A indevida revogação antecipada do Perse

No apagar das luzes de 2023, foi publicada a MP 1202/2023 no âmbito do pacote de medidas do governo federal para elevar a arrecadação. A Medida Provisória limitou a compensação tributária de créditos decorrentes de ações judiciais e reonerou a folha de salários para diversos setores da economia mediante a retomada da cobrança de contribuição previdenciária (cota patronal) no lugar da contribuição substitutiva sobre a receita bruta.

Além dessas duas medidas de grande impacto para a previsão arrecadatória do governo federal, a Medida Provisória revogou o benefício fiscal ao setor de eventos criado pela Lei 14.148/2021. Referido item do pacote de medidas, a despeito de sua grande relevância em razão do tamanho do setor de eventos, que é responsável por mais de 2 milhões de empregos diretos e indiretos e mais de R$ 200 bilhões de faturamento anual, não tem recebido a mesma atenção. 

Em linhas gerais, o Programa Emergencial de Retomada do Setor de Eventos (Perse) foi criado pela Lei 14.148, de 3 de maio de 2021, com o objetivo de compensar os efeitos decorrentes das medidas de isolamento para combater a pandemia da Covid-19. 

Dentre os instrumentos do programa, foi estabelecida a redução a zero das alíquotas do IRPJ, CSLL, PIS e Cofins pelo prazo de cinco anos. A alíquota zero estava prevista para valer entre o período de março de 2022 a fevereiro de 2027.

Com a publicação da medida provisória em questão, os setores econômicos beneficiados pelo Perse deverão retomar o recolhimento da CSLL, PIS e Cofins a partir de 1º de abril de 2024 e IRPJ a partir de 1º de janeiro de 2025. 

A revogação prematura do benefício fiscal deverá criar contencioso judicial entre Fazenda Nacional e contribuintes, tendo em vista a violação do artigo 178 do Código Tributário Nacional (CTN), segundo o qual não podem ser livremente revogados os benefícios fiscais concedidos por prazo certo e mediante certas condições, tal como o Perse.

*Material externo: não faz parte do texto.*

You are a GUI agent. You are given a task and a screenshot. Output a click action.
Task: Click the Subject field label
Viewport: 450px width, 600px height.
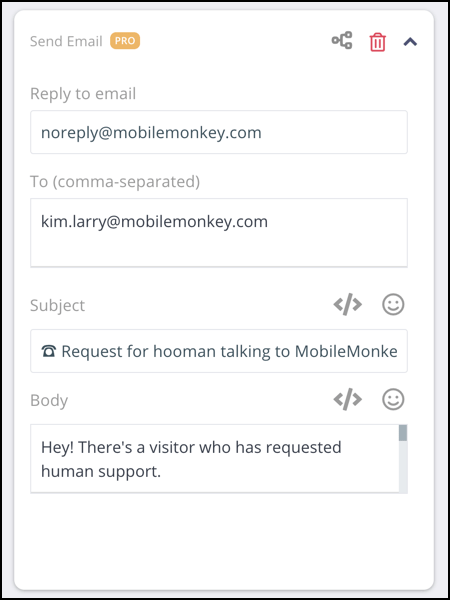57,305
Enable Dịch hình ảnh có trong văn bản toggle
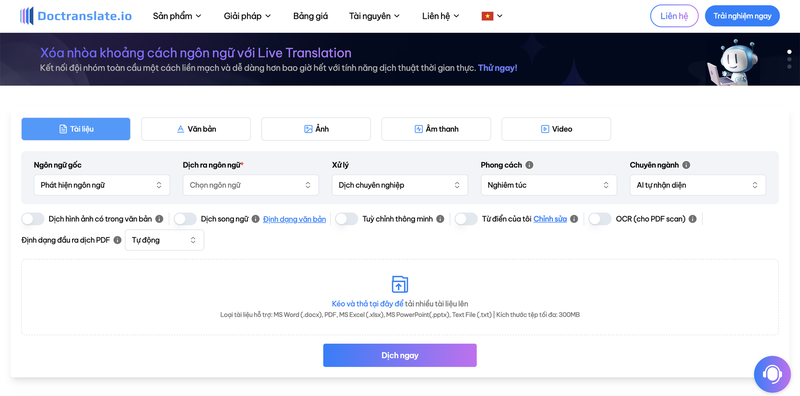This screenshot has height=396, width=800. pos(33,219)
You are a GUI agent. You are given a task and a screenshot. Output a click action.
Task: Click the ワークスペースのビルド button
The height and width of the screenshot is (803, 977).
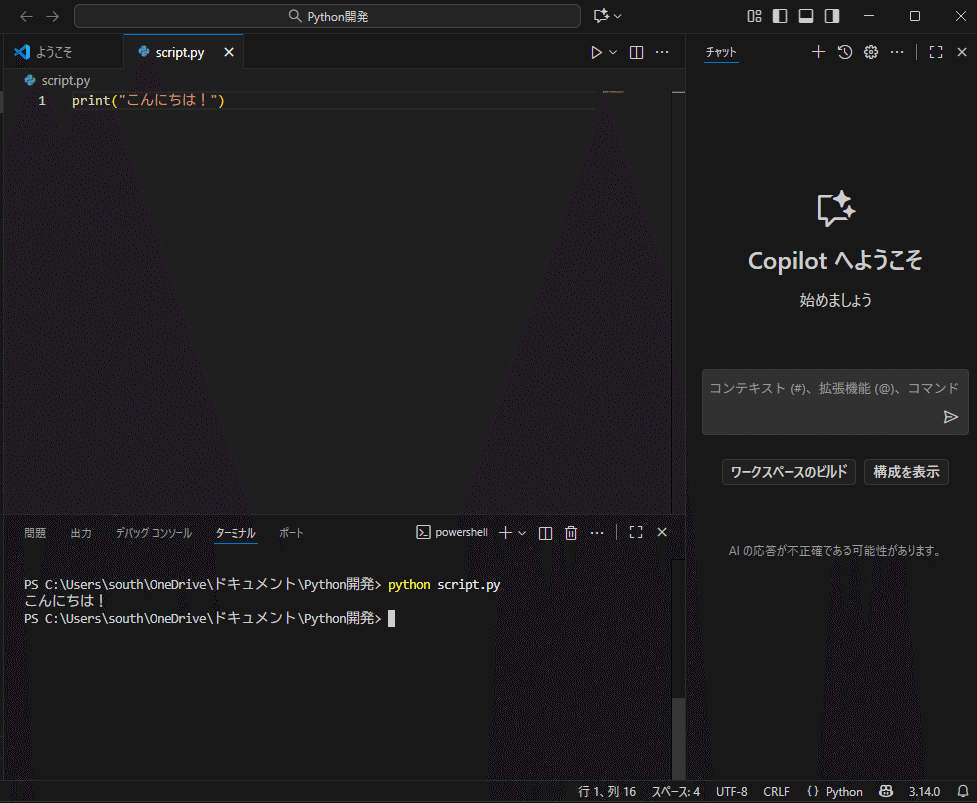tap(788, 471)
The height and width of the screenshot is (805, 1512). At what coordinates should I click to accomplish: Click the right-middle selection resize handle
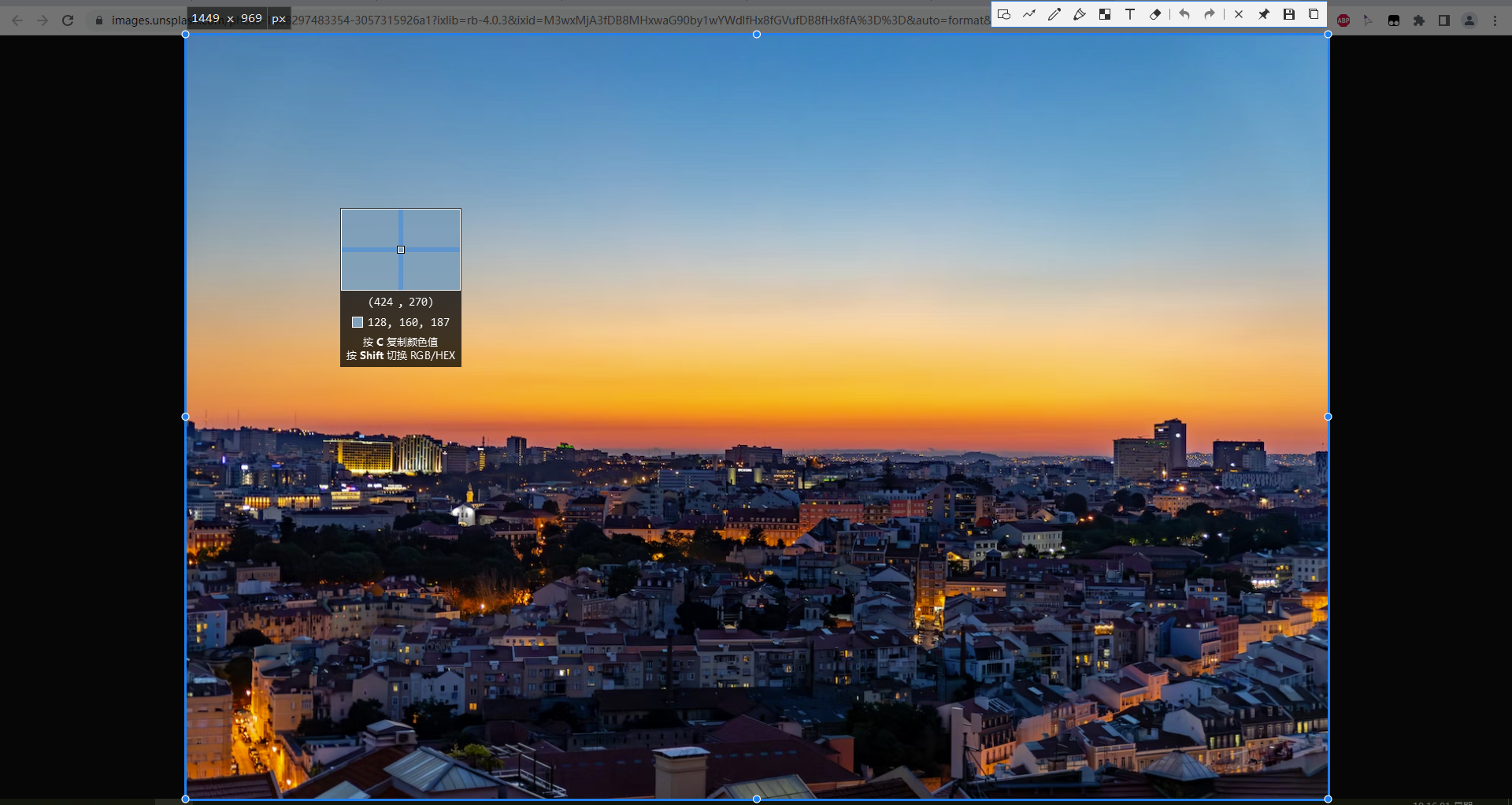click(x=1328, y=417)
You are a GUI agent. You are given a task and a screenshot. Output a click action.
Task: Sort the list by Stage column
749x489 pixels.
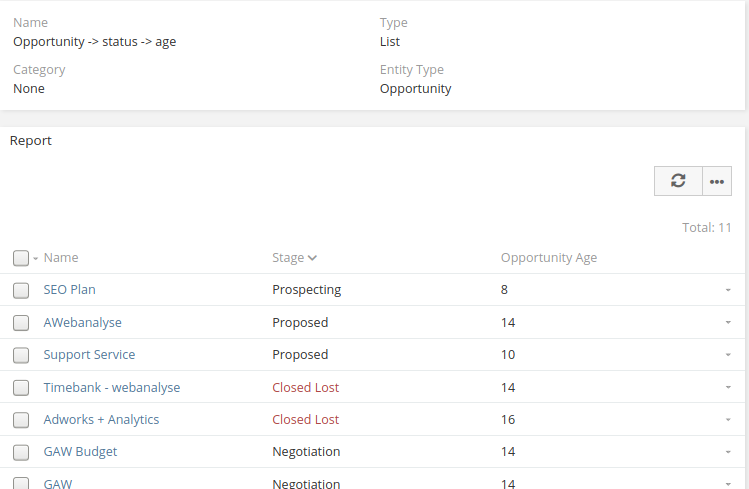288,258
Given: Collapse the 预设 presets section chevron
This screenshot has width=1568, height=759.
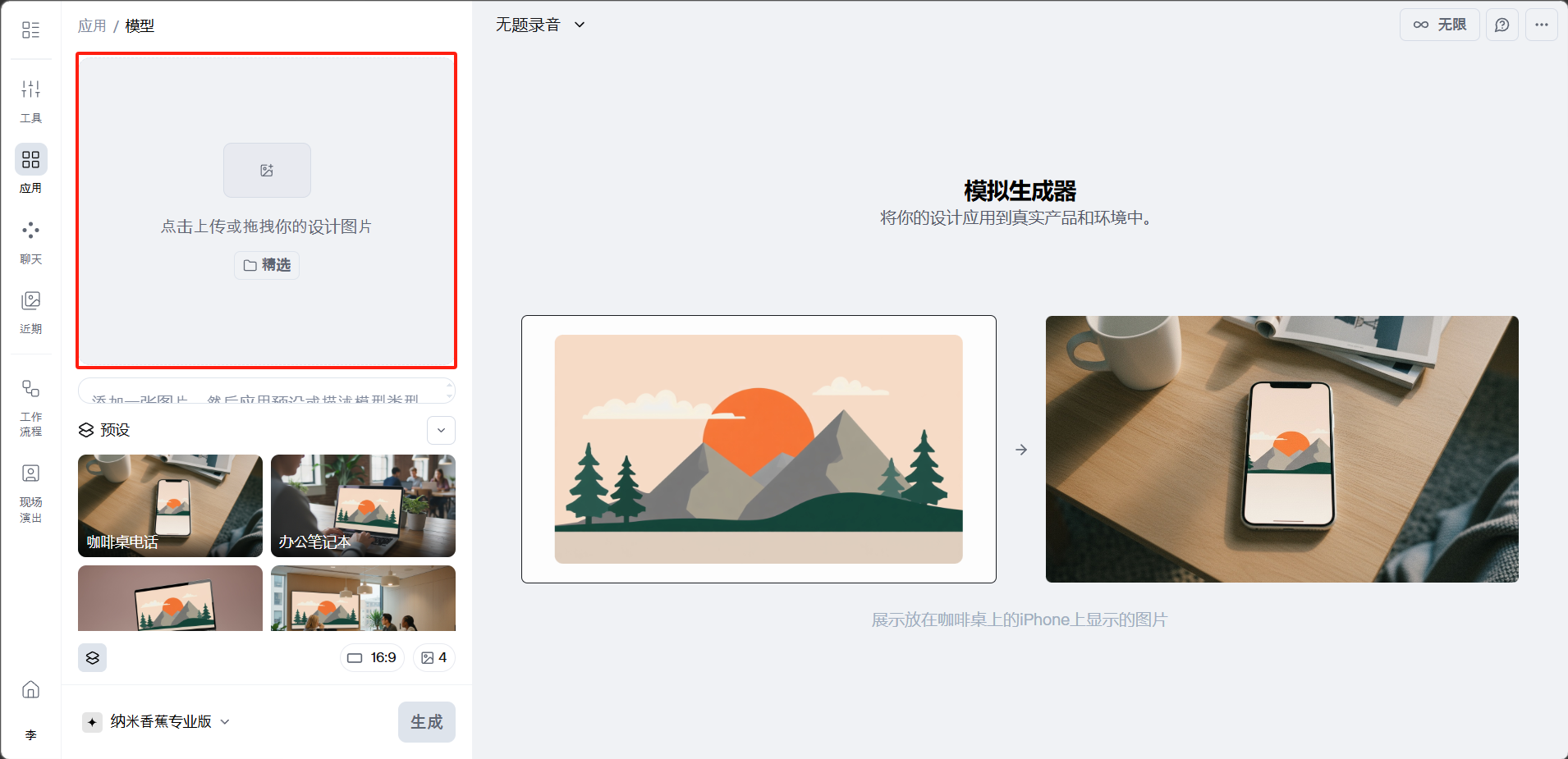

O tema já foi apreciado em algumas oportunidades pelo Tribunal Regional Federal da 3ª Região (TRF3) no âmbito do próprio Perse em razão das alterações promovidas pela Lei 14.492/2023, fruto da conversão da Medida Provisória 1.202/2023. 

Inicialmente, a Lei 14.148/2021, instituidora do Perse, qualificava aproximadamente 80 setores econômicos como do “setor de eventos” para fins de fruição da alíquota zero. Após a edição da Lei 14.492/2023, o número de setores econômicos contemplados foi reduzido à metade.

A parcela dos contribuintes excluídos de forma abrupta e antes do termo final do benefício fiscal ingressou com medidas judiciais para requerer o direito à fruição da alíquota zero, pelo prazo de cinco anos originalmente estabelecido.

O TRF3 em São Paulo já reconheceu em algumas oportunidades o direito desses contribuintes de não serem abruptamente excluídos do benefício do Perse com base no mencionado artigo 178 do Código Tributário Nacional.

Referidos precedentes não são definitivos e aguardam julgamento de recursos interpostos pela Fazenda Nacional. O tema deverá ser julgado de forma definitiva pelo Superior Tribunal de Justiça (STJ).

A propósito, o tema relativo à revogação prematura de benefícios fiscais concedidos por prazo certo e mediante certas condições não é matéria inédita no Superior Tribunal de Justiça. A Corte Superior já teve a oportunidade de apreciar o tema em diversas oportunidades.

Um exemplo é o julgamento emblemático da Lei 11.196/2005, conhecida como Lei do Bem, que concedia benefícios fiscais com o objetivo de fomentar a inovação tecnológica. A lei tinha previsão de término em 31 de dezembro de 2018. Todavia, antes do término do programa, a Lei 13.241/2015 revogou os benefícios fiscais.

No julgamento do tema, a Corte Superior reconheceu que a revogação prematura do benefício fiscal criado pela Lei do Bem ofendia o apontado artigo 178 do Código Tributário Nacional.

Espera-se, assim, que a referida conclusão também seja aplicada à prematura revogação integral do benefício fiscal do Perse pela MP 1202.